# HO Station



## T-Man (May 16, 2008)

I first introduced the building here. Post 1090, a good find.

The building had no exterior overhang. I painted (grey primer) up a fig square cookie wraper and added a few toothpicks . I used some bamboo skewers to stiffen the roof (edges and the center) and added one to the building to support the roof.
I used elmers for the skewers and super glue for the toothpicks. A little sandstone paint to finish. Nothing fancy but it gets the job done.

Picture from the box.


----------



## tjcruiser (Jan 10, 2010)

Toothpicks and a cookie wrapper (?!?!?) ...

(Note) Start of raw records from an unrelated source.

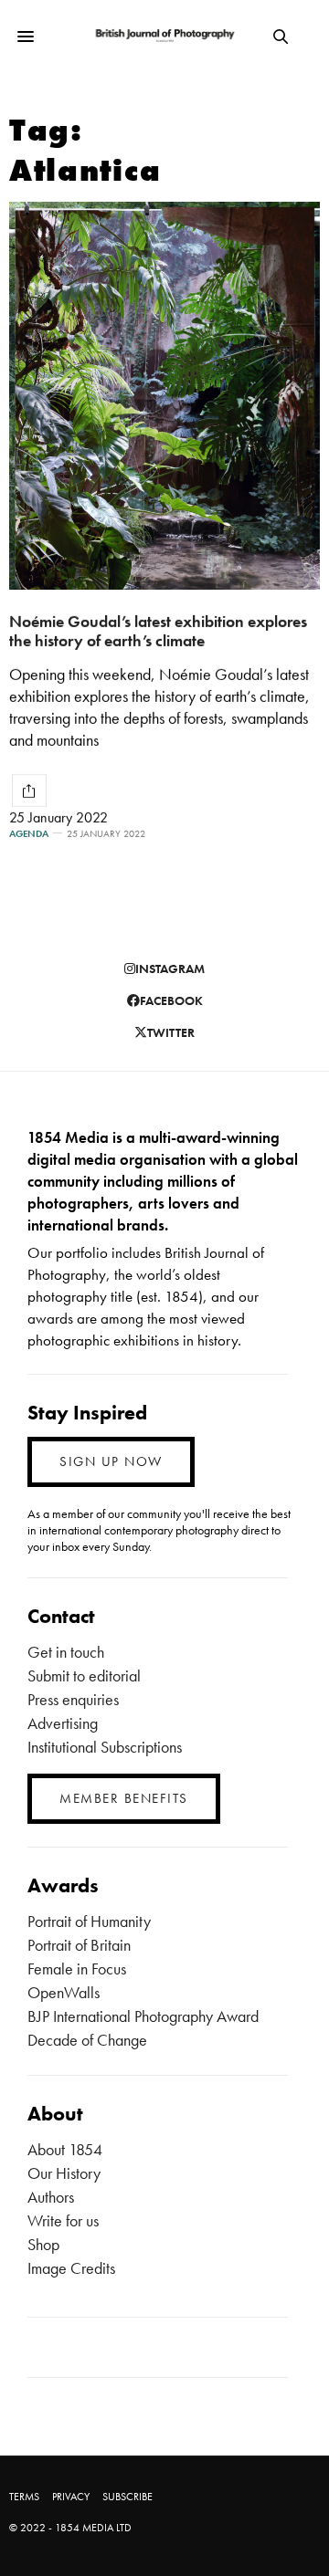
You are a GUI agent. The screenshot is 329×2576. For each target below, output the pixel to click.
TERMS (24, 2496)
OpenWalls (63, 1992)
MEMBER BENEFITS (123, 1798)
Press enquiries (73, 1699)
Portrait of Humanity (89, 1921)
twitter (171, 1032)
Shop (43, 2244)
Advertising (62, 1722)
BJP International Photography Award (143, 2015)
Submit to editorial (84, 1675)
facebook (171, 1000)
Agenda (28, 834)
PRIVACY (71, 2496)
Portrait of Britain (79, 1944)
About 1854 (64, 2149)
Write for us (63, 2220)
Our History (64, 2172)
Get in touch (65, 1651)
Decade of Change (87, 2039)
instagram (170, 968)
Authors (50, 2196)
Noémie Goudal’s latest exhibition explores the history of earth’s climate (158, 631)
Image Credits (71, 2267)
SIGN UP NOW (111, 1461)
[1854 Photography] (165, 36)
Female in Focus (76, 1968)
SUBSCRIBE (127, 2496)
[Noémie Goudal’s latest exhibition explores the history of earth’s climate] (164, 396)
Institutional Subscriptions (104, 1746)
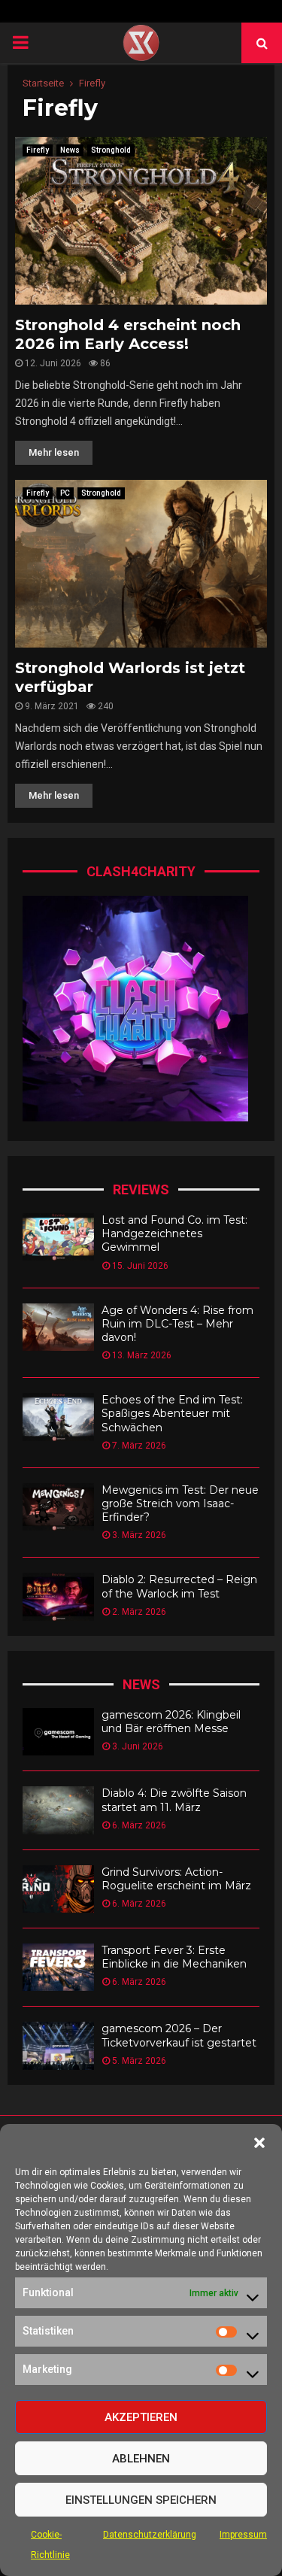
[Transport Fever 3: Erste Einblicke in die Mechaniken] (58, 1967)
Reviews (141, 1189)
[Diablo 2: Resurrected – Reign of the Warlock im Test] (58, 1596)
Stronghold (111, 150)
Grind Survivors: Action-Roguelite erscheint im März (176, 1878)
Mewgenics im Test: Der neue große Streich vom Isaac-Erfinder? (180, 1503)
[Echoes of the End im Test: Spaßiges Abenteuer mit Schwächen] (58, 1416)
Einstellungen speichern (141, 2500)
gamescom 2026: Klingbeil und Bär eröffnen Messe (171, 1721)
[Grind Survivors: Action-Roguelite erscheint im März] (58, 1889)
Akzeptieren (141, 2417)
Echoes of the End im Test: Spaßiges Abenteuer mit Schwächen (172, 1413)
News (70, 150)
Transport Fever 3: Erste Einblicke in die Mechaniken (174, 1957)
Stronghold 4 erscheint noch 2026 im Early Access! (128, 334)
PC (65, 493)
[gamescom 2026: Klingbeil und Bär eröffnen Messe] (58, 1731)
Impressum (243, 2534)
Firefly (37, 150)
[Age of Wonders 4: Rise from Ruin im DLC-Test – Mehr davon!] (58, 1327)
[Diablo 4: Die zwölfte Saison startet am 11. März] (58, 1810)
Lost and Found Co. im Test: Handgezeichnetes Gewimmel (174, 1233)
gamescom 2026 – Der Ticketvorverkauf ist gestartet (179, 2035)
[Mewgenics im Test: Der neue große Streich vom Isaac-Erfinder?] (58, 1507)
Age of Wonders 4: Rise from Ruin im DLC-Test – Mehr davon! (177, 1323)
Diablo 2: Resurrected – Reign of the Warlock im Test (179, 1586)
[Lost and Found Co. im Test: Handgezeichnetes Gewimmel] (58, 1237)
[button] (259, 2142)
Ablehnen (141, 2458)
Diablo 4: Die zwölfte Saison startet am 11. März (174, 1799)
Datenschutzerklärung (149, 2534)
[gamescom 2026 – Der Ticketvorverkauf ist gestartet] (58, 2045)
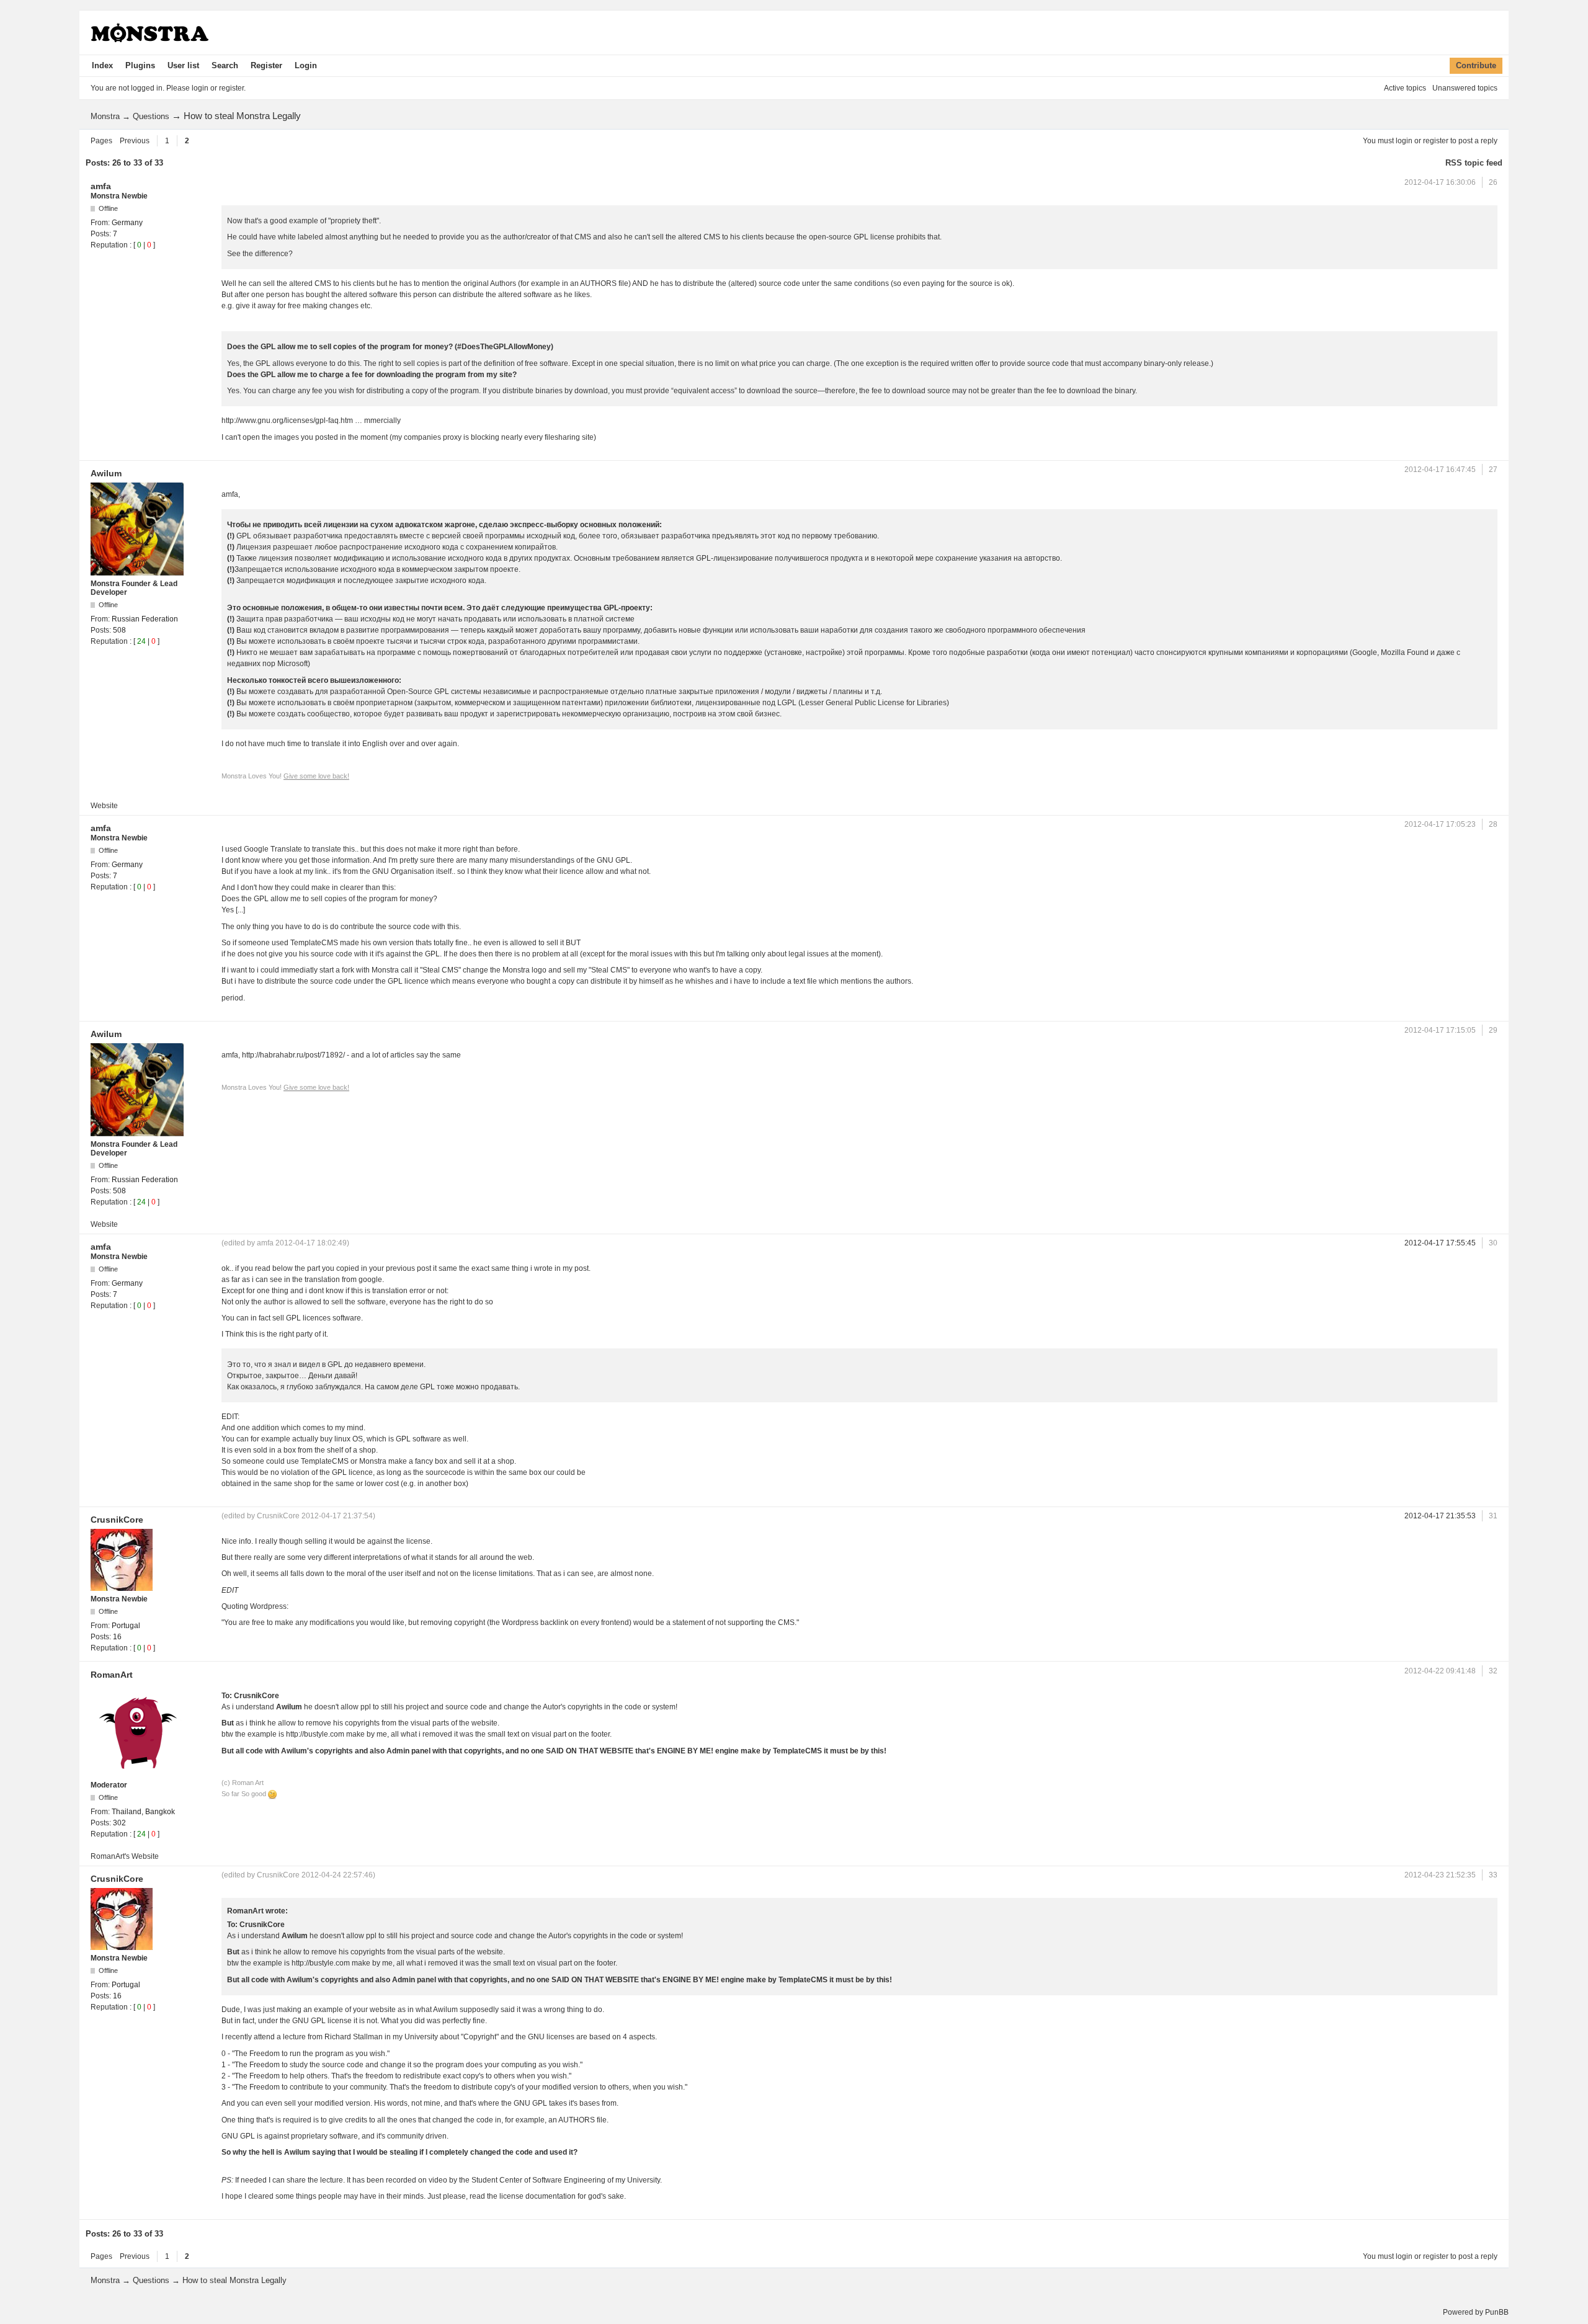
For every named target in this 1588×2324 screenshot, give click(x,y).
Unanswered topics (1464, 88)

YOU ... ARE ... THE ... MAN !!!


----------



## T-Man (May 16, 2008)

*The door*

I just noticed the door is on the wrong side. It is here.









instead of here.









Attention to detail I guess.
The sides are on wrong, the back only has one door. So that is right and the roof is ok too.
Otherwise, it's a nice brick building.


----------



## justinjhnsn3 (Dec 4, 2010)

The door way issue is usaly becasue of scale. They most likly made this kit in other scales and used one of those pictures for the picture on the box. I have seen this issue on some n scale kits that the picture on the box was taken of an Ho scale kit.


----------